When Pope Benedict XVI travels to Lebanon Sept. 14-16 — assuming spillover from the civil war in neighboring Syria doesn’t force a last-minute cancellation of the trip — his purpose will be above all pastoral; and, as usual for papal trips, most of his remarks will focus on the spiritual.

Yet as the Syrian conflict exemplifies, the concerns of Christians in the Middle East are in many respects inseparable from politics; and however diplomatically the pope may word his statements, some will inevitably touch on the region’s political struggles and tensions.
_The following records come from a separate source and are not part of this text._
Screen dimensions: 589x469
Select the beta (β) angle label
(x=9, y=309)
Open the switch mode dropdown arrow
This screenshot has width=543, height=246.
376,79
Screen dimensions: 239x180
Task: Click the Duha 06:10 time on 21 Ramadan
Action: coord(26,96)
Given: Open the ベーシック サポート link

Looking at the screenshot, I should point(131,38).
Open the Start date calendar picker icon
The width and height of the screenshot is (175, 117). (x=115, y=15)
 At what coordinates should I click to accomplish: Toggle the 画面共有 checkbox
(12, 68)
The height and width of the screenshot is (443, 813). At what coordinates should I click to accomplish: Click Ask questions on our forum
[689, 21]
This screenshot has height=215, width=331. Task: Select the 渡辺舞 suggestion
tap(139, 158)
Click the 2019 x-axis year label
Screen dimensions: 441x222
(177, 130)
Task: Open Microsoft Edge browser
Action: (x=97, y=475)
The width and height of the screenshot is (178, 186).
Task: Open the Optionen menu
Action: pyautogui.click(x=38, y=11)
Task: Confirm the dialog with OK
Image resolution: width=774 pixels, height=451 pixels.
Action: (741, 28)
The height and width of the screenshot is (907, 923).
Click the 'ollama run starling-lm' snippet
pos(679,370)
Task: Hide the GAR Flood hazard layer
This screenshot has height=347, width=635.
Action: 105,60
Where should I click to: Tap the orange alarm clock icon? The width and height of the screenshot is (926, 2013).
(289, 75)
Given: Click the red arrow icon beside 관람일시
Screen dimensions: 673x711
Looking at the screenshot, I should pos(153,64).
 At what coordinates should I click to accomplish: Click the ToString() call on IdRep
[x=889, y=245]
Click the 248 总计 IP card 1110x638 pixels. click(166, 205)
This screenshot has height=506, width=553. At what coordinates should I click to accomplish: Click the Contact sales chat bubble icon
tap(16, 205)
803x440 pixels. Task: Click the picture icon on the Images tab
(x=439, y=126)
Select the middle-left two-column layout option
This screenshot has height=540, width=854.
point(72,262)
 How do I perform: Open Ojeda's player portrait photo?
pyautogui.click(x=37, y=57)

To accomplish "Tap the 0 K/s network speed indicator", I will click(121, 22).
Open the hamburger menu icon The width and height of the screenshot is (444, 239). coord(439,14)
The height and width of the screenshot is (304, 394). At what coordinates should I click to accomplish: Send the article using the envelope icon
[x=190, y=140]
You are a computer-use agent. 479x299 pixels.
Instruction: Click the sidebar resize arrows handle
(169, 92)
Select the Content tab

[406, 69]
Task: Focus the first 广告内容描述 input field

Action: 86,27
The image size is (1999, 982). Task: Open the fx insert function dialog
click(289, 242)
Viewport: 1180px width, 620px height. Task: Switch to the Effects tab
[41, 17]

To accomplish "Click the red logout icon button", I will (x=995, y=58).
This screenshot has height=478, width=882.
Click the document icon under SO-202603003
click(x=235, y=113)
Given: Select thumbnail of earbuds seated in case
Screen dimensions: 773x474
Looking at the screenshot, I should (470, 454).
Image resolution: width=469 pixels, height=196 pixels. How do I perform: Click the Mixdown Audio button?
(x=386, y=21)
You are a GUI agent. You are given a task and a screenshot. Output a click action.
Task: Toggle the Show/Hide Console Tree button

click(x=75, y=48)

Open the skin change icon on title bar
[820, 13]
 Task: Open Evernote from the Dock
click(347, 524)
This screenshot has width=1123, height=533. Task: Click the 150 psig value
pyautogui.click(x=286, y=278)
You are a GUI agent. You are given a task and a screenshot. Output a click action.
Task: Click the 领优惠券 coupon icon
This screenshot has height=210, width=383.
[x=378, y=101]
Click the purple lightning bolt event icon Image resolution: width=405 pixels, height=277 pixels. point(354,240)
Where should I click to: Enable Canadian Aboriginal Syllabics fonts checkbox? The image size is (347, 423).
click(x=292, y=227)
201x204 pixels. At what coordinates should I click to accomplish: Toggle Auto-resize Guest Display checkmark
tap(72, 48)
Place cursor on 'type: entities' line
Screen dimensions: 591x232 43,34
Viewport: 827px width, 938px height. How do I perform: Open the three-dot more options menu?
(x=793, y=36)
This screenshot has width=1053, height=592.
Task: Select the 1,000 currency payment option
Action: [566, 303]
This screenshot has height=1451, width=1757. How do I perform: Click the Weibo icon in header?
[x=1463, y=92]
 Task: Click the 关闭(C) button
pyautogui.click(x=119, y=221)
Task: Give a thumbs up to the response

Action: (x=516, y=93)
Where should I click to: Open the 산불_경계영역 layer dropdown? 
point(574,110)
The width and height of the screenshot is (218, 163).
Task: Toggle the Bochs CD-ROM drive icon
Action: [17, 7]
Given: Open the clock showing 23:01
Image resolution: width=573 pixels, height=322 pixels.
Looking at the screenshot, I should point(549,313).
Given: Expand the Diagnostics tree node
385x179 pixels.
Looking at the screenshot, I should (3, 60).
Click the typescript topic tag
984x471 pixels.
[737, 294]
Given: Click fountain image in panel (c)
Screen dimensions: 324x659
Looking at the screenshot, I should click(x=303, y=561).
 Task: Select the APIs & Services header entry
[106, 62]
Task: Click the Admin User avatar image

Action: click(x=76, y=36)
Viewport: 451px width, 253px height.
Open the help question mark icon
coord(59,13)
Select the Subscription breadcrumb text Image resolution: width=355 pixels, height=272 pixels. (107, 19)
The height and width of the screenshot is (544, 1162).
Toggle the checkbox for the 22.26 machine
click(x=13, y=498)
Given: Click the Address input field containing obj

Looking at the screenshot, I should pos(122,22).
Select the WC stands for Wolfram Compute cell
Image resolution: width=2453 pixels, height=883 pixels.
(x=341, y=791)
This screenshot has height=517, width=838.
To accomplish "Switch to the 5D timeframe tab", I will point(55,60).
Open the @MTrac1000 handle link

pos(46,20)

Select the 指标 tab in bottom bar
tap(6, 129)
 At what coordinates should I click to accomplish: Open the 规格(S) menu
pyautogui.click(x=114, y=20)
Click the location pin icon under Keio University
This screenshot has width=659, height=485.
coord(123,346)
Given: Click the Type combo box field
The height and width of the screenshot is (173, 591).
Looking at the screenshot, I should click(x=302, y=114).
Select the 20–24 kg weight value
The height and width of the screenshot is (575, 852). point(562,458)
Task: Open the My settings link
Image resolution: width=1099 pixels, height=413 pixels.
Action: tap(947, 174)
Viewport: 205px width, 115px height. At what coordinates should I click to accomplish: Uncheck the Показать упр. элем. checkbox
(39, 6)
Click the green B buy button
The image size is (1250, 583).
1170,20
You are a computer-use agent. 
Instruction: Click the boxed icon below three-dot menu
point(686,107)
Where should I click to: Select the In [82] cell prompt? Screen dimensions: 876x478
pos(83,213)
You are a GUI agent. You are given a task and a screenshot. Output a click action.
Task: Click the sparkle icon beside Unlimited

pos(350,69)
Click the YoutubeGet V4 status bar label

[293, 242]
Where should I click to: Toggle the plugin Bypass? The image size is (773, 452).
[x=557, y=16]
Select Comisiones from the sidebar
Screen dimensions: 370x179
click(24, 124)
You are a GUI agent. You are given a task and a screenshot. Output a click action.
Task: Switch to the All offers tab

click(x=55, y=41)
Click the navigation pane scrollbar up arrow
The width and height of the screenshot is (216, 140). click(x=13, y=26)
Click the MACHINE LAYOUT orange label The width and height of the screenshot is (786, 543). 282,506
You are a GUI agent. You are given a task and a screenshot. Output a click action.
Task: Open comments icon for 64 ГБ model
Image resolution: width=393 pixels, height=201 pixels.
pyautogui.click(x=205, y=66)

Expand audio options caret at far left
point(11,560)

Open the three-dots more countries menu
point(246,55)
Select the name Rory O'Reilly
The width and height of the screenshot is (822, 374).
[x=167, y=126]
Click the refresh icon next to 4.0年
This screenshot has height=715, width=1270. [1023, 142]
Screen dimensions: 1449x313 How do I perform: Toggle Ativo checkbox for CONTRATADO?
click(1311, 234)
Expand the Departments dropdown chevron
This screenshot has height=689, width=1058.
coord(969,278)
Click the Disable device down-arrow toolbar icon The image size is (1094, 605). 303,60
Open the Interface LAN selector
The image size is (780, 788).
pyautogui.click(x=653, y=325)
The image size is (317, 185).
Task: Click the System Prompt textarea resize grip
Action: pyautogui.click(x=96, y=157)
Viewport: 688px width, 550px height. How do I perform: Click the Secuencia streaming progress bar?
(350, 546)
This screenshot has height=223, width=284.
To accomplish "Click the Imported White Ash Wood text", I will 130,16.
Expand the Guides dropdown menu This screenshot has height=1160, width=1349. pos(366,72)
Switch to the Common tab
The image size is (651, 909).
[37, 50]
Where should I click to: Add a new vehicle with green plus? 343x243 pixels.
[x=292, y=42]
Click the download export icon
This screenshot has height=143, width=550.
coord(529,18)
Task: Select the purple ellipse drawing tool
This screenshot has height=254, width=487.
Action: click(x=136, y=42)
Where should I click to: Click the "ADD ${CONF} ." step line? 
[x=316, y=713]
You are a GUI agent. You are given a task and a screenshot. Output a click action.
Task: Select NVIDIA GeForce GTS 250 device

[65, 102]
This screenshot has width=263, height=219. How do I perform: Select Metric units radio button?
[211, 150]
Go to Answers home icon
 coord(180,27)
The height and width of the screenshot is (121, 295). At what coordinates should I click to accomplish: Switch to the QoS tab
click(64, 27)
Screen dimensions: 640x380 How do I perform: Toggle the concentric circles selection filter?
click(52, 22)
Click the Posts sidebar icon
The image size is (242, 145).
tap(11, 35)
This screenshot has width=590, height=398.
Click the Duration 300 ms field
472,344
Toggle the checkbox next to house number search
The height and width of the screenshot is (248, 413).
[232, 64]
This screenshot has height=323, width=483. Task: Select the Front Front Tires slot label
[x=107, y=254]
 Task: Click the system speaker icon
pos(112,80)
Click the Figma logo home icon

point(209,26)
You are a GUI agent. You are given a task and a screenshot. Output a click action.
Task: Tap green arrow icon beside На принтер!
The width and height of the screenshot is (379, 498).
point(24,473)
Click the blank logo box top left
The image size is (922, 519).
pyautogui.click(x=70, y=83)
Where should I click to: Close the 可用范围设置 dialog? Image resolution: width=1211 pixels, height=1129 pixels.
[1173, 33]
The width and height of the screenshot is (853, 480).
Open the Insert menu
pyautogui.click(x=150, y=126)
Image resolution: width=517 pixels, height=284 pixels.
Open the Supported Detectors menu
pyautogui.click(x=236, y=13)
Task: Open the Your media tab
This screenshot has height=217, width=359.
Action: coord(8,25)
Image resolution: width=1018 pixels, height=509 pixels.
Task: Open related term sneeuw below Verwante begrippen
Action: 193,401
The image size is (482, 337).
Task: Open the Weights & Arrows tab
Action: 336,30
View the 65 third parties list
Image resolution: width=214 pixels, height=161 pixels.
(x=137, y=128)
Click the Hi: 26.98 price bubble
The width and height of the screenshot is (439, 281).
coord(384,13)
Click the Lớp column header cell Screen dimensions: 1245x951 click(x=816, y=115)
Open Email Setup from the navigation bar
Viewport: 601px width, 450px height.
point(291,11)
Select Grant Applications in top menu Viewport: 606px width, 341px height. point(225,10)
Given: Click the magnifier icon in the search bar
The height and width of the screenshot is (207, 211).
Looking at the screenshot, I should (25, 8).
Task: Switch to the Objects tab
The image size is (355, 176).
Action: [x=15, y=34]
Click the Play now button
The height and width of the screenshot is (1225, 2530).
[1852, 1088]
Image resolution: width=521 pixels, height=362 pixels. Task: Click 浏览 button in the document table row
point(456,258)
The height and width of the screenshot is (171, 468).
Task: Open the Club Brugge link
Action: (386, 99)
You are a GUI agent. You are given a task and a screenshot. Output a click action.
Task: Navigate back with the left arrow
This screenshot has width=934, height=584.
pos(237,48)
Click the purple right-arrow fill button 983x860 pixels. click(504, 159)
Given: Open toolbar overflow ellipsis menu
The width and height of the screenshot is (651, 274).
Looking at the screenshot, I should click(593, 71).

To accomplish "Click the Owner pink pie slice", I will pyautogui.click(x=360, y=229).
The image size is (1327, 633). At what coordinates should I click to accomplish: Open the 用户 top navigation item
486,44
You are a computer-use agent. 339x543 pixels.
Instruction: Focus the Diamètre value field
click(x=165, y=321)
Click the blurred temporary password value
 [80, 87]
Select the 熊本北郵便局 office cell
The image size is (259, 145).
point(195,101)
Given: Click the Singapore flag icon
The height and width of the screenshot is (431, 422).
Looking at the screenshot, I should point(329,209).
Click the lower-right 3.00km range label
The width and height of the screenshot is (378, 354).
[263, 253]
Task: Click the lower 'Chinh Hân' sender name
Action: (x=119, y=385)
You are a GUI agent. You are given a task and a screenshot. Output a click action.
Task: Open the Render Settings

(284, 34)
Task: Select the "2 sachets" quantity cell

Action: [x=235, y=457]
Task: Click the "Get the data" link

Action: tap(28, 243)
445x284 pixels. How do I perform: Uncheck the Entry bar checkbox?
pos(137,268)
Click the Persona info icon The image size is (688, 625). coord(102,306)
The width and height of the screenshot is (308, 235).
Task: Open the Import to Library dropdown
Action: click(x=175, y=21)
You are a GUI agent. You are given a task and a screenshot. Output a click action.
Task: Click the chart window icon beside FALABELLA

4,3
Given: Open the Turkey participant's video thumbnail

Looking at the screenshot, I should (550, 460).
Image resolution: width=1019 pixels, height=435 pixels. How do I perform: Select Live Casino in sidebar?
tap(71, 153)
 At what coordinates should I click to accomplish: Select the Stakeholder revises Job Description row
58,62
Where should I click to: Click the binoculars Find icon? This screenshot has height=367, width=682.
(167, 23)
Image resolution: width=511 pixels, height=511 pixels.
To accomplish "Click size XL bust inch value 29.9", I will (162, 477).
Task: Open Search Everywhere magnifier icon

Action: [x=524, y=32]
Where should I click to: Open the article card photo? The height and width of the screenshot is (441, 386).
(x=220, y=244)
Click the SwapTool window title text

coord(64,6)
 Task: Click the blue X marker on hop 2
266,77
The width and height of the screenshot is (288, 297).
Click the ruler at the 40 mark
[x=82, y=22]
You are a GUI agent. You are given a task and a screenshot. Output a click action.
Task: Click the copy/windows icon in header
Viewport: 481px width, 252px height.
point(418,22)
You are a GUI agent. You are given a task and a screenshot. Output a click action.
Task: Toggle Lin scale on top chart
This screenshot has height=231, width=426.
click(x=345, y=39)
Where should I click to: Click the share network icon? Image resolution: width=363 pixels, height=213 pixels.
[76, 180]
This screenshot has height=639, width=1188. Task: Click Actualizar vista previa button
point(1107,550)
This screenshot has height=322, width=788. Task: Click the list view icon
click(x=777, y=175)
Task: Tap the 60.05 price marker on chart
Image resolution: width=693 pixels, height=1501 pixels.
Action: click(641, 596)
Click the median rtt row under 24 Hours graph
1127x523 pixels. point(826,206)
Pope Benedict’s primary reason for visiting Lebanon is to deliver his document of reflections on the 2010 special Synod of Bishops, which was dedicated to Christians in the Middle East. At that gathering, bishops spoke out on a range of issues that included the Israeli-Palestinian conflict, the rise of Islamic fundamentalism, dialogue with Islam and Judaism, and the emigration of Christians driven by persecution, military conflict and economic hardship.

Bishops at the synod also affirmed the value of “positive secularism” and of an idea of citizenship that recognized a person’s full rights and responsibilities in society without reference to religious affiliation. According to Michael La Civita of the Catholic Near East Welfare Association, these are strikingly new concepts for the region, where sectarianism still dominates public as well as private life.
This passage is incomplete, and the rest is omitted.